38. O âme chrétiennement pudique , qui avez enchaîné l'appétit charnel jusqu'à vous refuser au mariage; qui avez refusé à votre corps, condamné à périr, la jouissance de se reproduire dans une postérité ; qui avez imprimé des habitudes célestes à des membres fragiles et terrestres ; pour vous apprendre l'humilité, je ne vous propose ni les publicains ni les pécheurs qui cependant précéderont les orgueilleux dans le royaume des cieux; je ne vous les propose pas, car, sortis qu'ils sont du gouffre impur, ils ne méritent pas d'être présentés à l'imitation de la sainte virginité. C'est au Roi du ciel que je vous renvoie, à Celui par qui les hommes ont été créés et qui, pour eux, s'est fait homme parmi les hommes. Je vous propose le plus beau des enfants des hommes5, Celui qui a été couvert de mépris par les hommes et pour eux, Celui qui, Maître souverain des anges immortels, n'a pas dédaigné de se faire l'esclave des mortels, voilà votre modèle ! Ce n'est assurément pas l'iniquité qui le rendit humble,. mais la charité, « la charité qui ne jalouse pas, qui ne s'enfle pas, qui ne cherche pas son propre avantage6». Loin de chercher à se complaire en lui-même, Jésus-Christ a pu dire en toute vérité : « Les opprobres de ceux qui vous injuriaient sont retombés sur moi7 ». Levez-vous, allez à lui et apprenez qu'il est doux et humble de coeur.

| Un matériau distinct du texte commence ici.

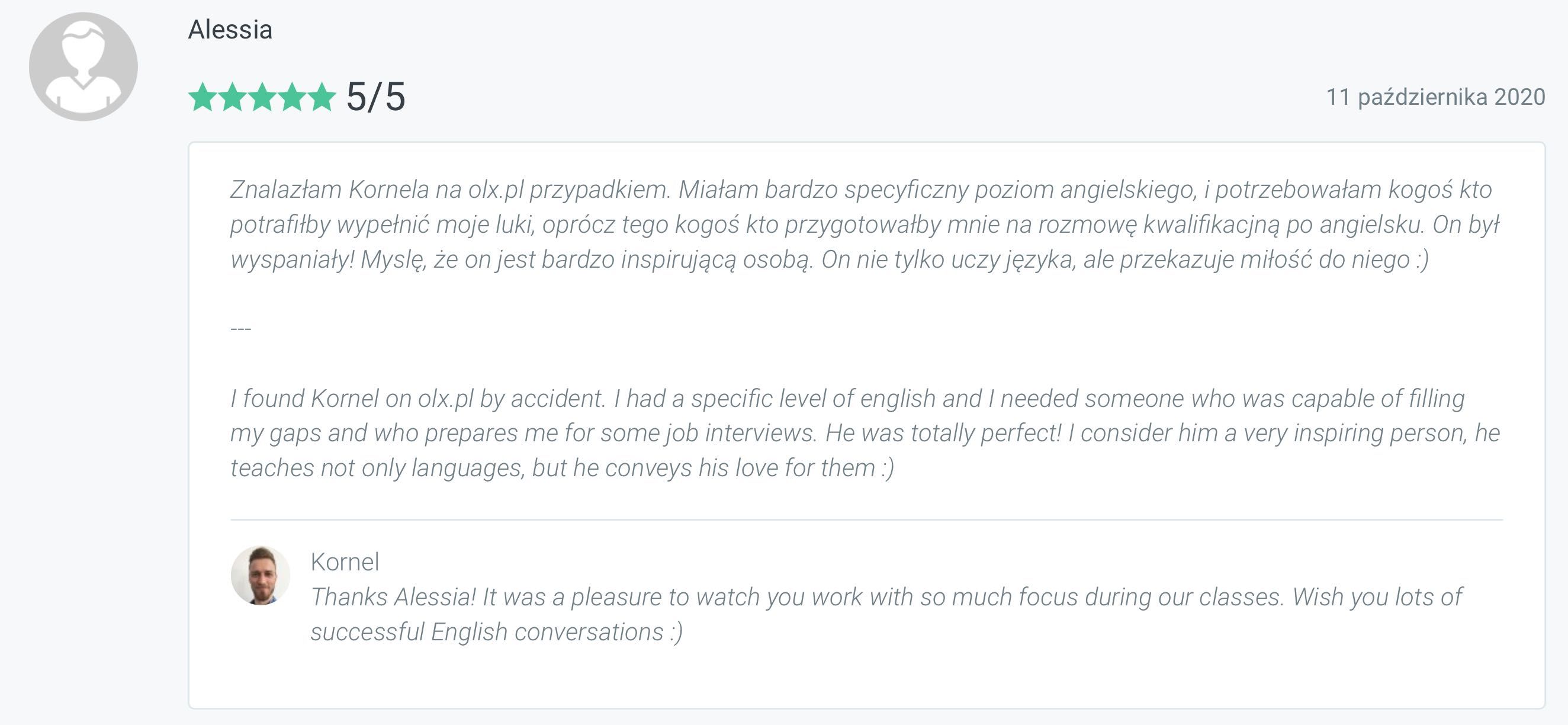Open Kornel's profile photo thumbnail
The height and width of the screenshot is (725, 1568).
[261, 575]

Vous n'irez pas à celui qui, écrasé sous le poids de l'iniquité, n'osait lever les yeux au ciel; mais à celui qui est descendu du ciel, entraîné sous le poids de sa charité8 ! Vous n'irez pas à celle qui arrosa de ses larmes les pieds de son Maître, implorant le pardon pour sa vie criminelle ; mais à Celui qui, en pardonnant tous les péchés, a lavé les pieds de ses serviteurs9. Je connais l'excellence de votre virginité ; voilà pourquoi je ne vous propose pas l'exemple du publicain accusant humblement ses fautes ; mais je crains pour vous le pharisien, tirant vanité de ses mérites[^10]. Je ne vous dis point . Soyez semblable à celle dont il fut dit : « Beaucoup de péchés lui sont remis, parce qu'elle a beaucoup aimé »; mais je crains qu'en voyant la légèreté de vos fautes pardonnées, vous n'aimiez que faiblement[^11].
Luc, XVIII, 10 - 14.
Id. VII, 38, 47.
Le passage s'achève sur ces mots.